Extrait du document:
- - - -
Stable, confortable, connecté, mais traversé d’un vide diffus: l’insatisfaction s’installe dans les esprits comme une humeur de fond. Alors qu’une enquête révèle que seuls 23,8% des Belges se disent pleinement satisfaits de leur vie, ce malaise discret semble s’enraciner dans la société. Témoignages et analyse.
Trente-huit ans, deux enfants, en couple depuis douze ans, salarié dans une entreprise de logistique alimentaire, logement agréable en périphérie urbaine, revenus confortables. A première vue, une vie stable. Trop stable, peut-être. «Rien ne cloche, et pourtant tout grince», glisse Amine, l’air pensif. Pas de drame, pas de crise majeure mais une sourde fatigue intérieure, un ressac d’agacement, sans raison, contre les détails de la vie ordinaire. «On me dit que je suis un éternel insatisfait», lance-t-il, mi-amusé mi-sérieux. Amine se plaint du climat, des voisins, du bruit du frigo. Il passe d’une série à l’autre sans intérêt, d’un loisir à l’autre sans joie. «C’est comme si j’étais toujours à la recherche de quelque chose, mais je ne sais pas quoi», résume-t-il. A son échelle, Amine incarne une figure de plus en plus familière: celle de l’insatisfait tranquille, tapi dans le confort, mais hanté par un sentiment diffus de vide ou de décalage. Quelque chose s’est effrité dans la capacité de l’être humain à habiter le présent.
Un sentiment que confirment les chiffres. Selon une enquête récente, publiée en mai 2025, menée en 2024 par Statbel, l’institut belge de statistique, seuls 23,8% des Belges se disent pleinement satisfaits à la fois de leur vie en général, de leur situation financière et de leurs relations personnelles. Un chiffre en légère hausse comparé à 2022 (21,5%), mais révélateur d’un malaise collectif persistant. Moins d’un quart de la population belge parvient à cocher les trois cases d’un bien-être assumé. Loin d’un simple mal-être individuel, l’insatisfaction semble s’installer comme toile de fond du paysage mental contemporain.
L’humain est le seul être vivant comparant sans cesse ce qu’il a à ce qu’il pourrait avoir. Le manque est un moteur de progrès.
Comment comprendre cette généralisation? Pour le philosophe et essayiste Oscar Brenifier, auteur de l’essai Insatisfait? Phénomènes de la satisfaction et de l’insatisfaction, «l’insatisfaction, loin d’être un simple malaise personnel, est devenue un pilier central de la société de consommation». Ce système repose, explique-t-il, sur le principe selon lequel «le désir doit toujours excéder la satisfaction». Dès qu’un besoin est comblé, un autre est généré. C’est ainsi que tourne la machine. L’insatisfaction ne serait donc pas une anomalie mais plutôt le carburant même de nos sociétés.
- - - -
Consigne:
Citez le passage de l'article sur l'insatisfaction qui commence par «Comment comprendre cette» et se termine par «de nos sociétés.». Fondez-vous exclusivement sur l'extrait du document.

Données fournies:
- - - -
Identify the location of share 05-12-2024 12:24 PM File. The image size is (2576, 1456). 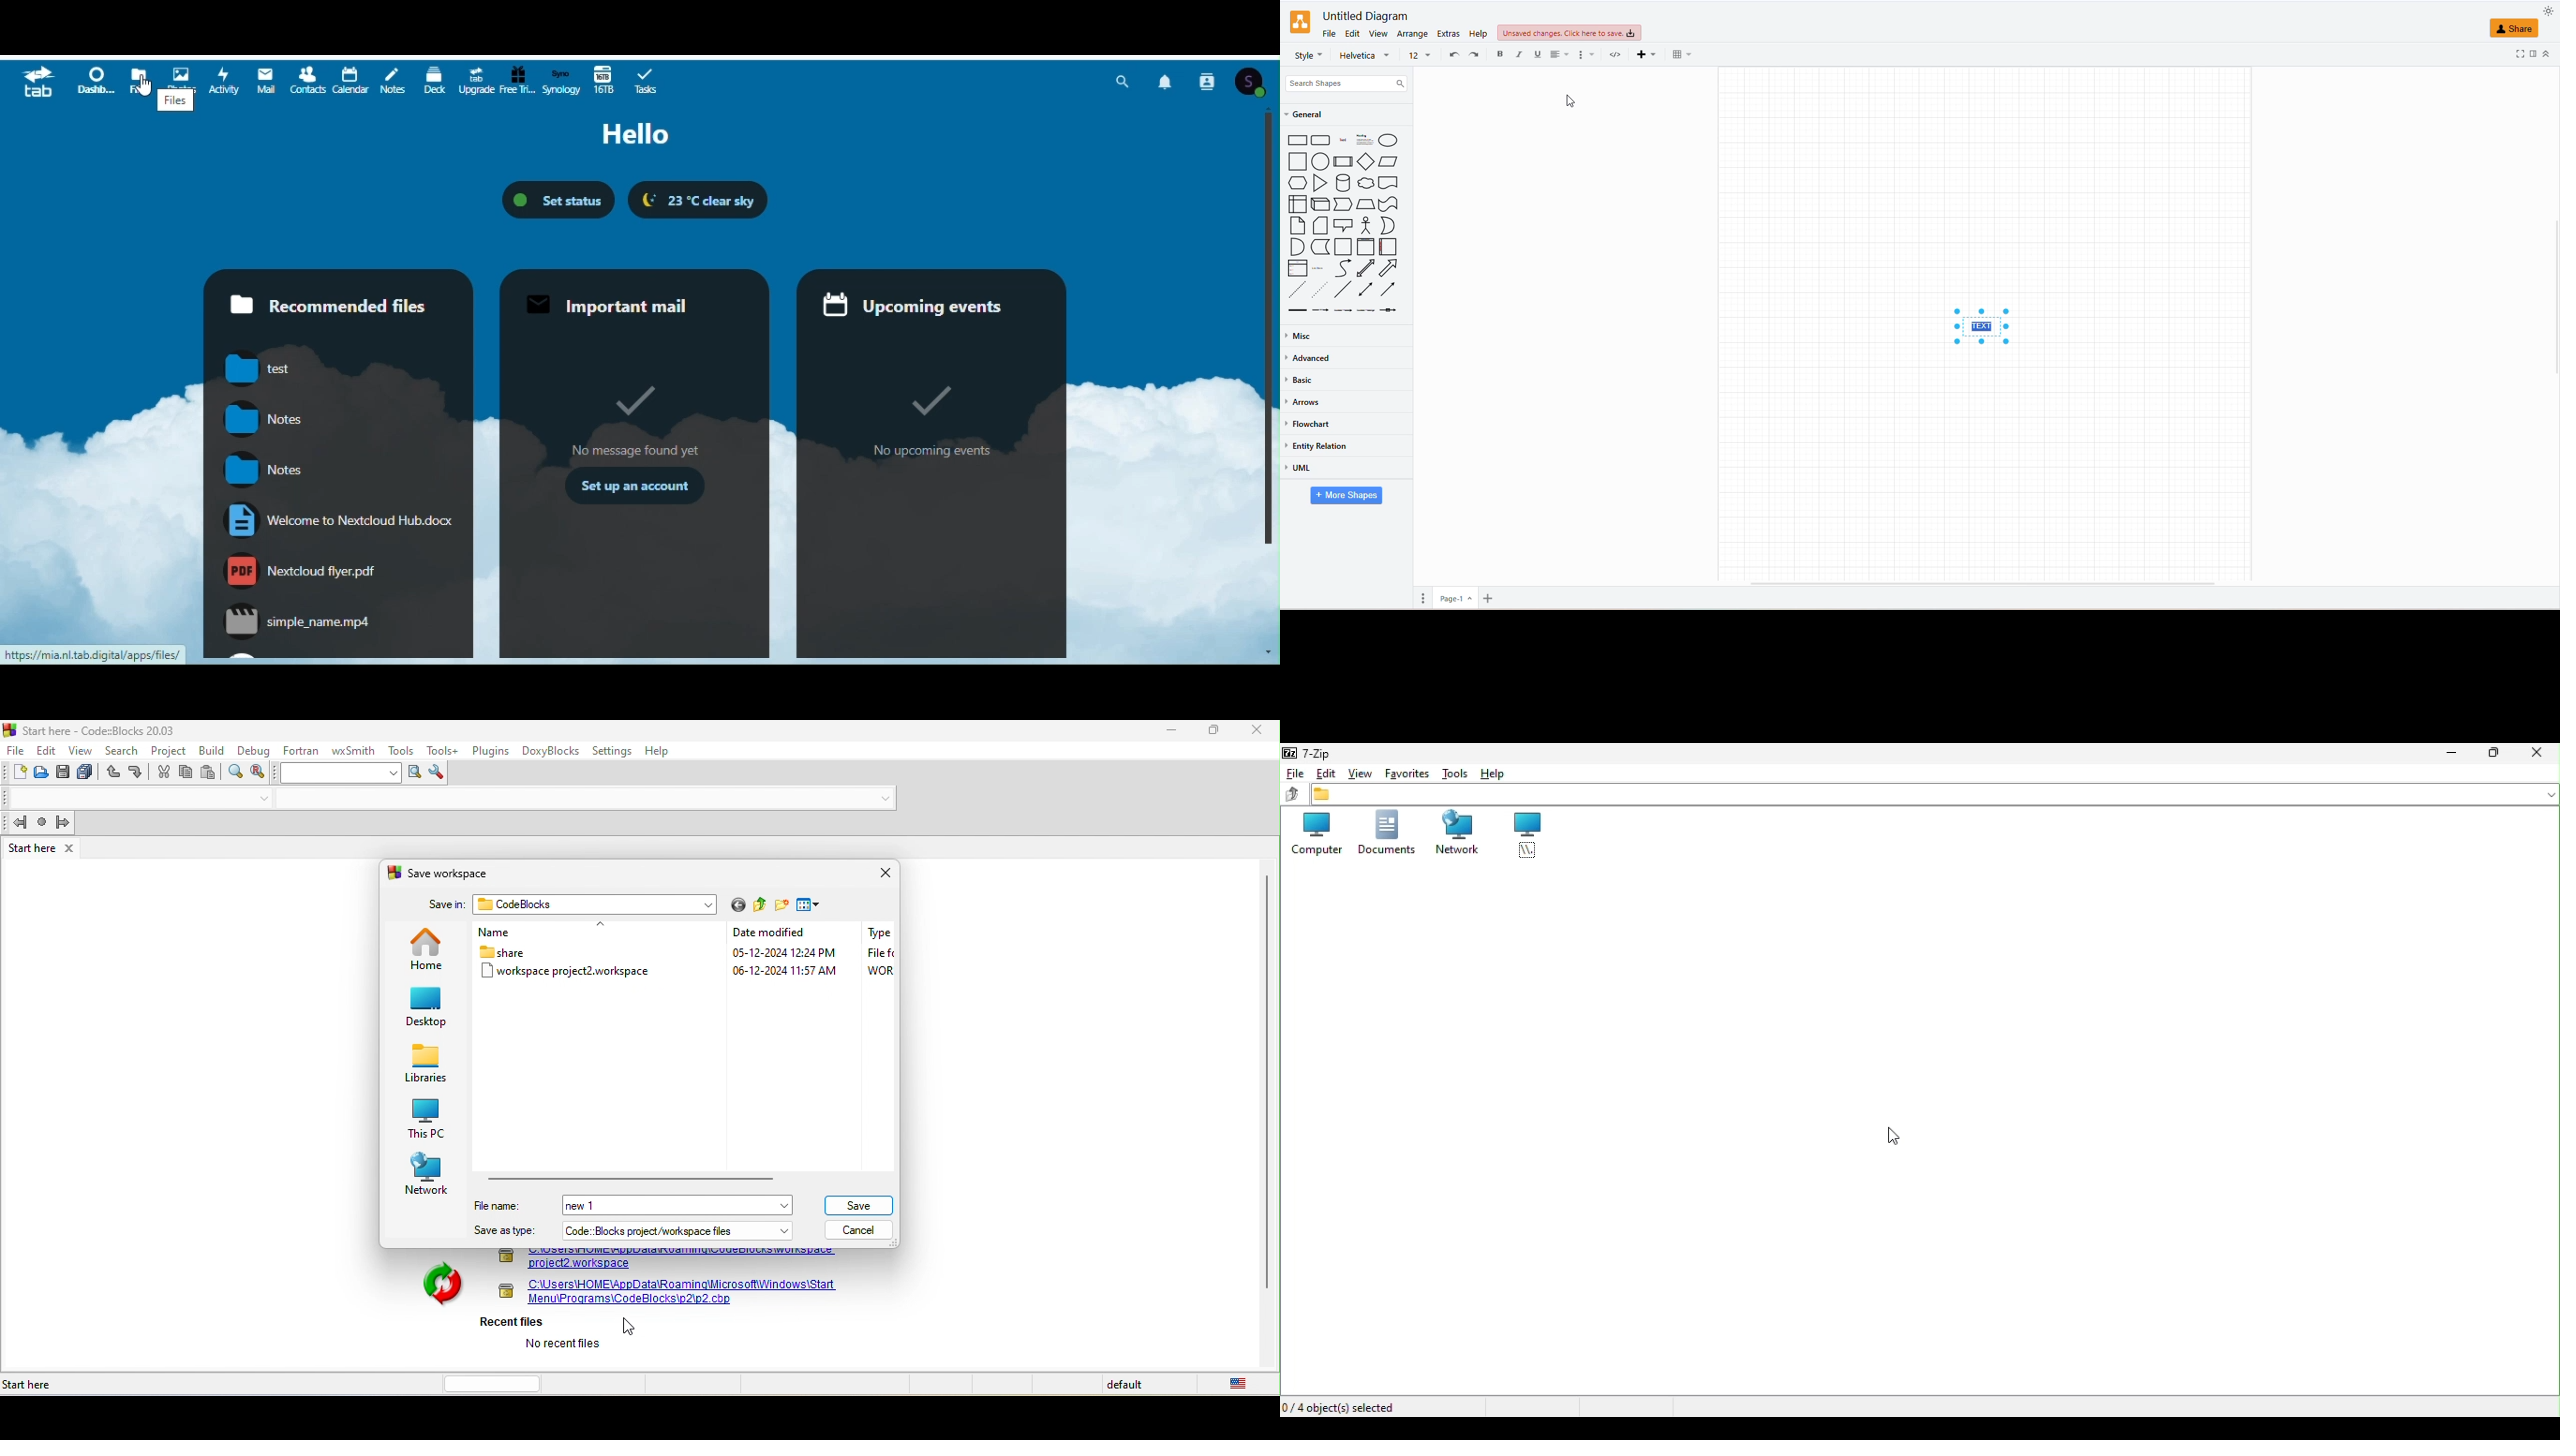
- - - -
Résultat attendu:
Comment comprendre cette généralisation? Pour le philosophe et essayiste Oscar Brenifier, auteur de l’essai Insatisfait? Phénomènes de la satisfaction et de l’insatisfaction, «l’insatisfaction, loin d’être un simple malaise personnel, est devenue un pilier central de la société de consommation». Ce système repose, explique-t-il, sur le principe selon lequel «le désir doit toujours excéder la satisfaction». Dès qu’un besoin est comblé, un autre est généré. C’est ainsi que tourne la machine. L’insatisfaction ne serait donc pas une anomalie mais plutôt le carburant même de nos sociétés.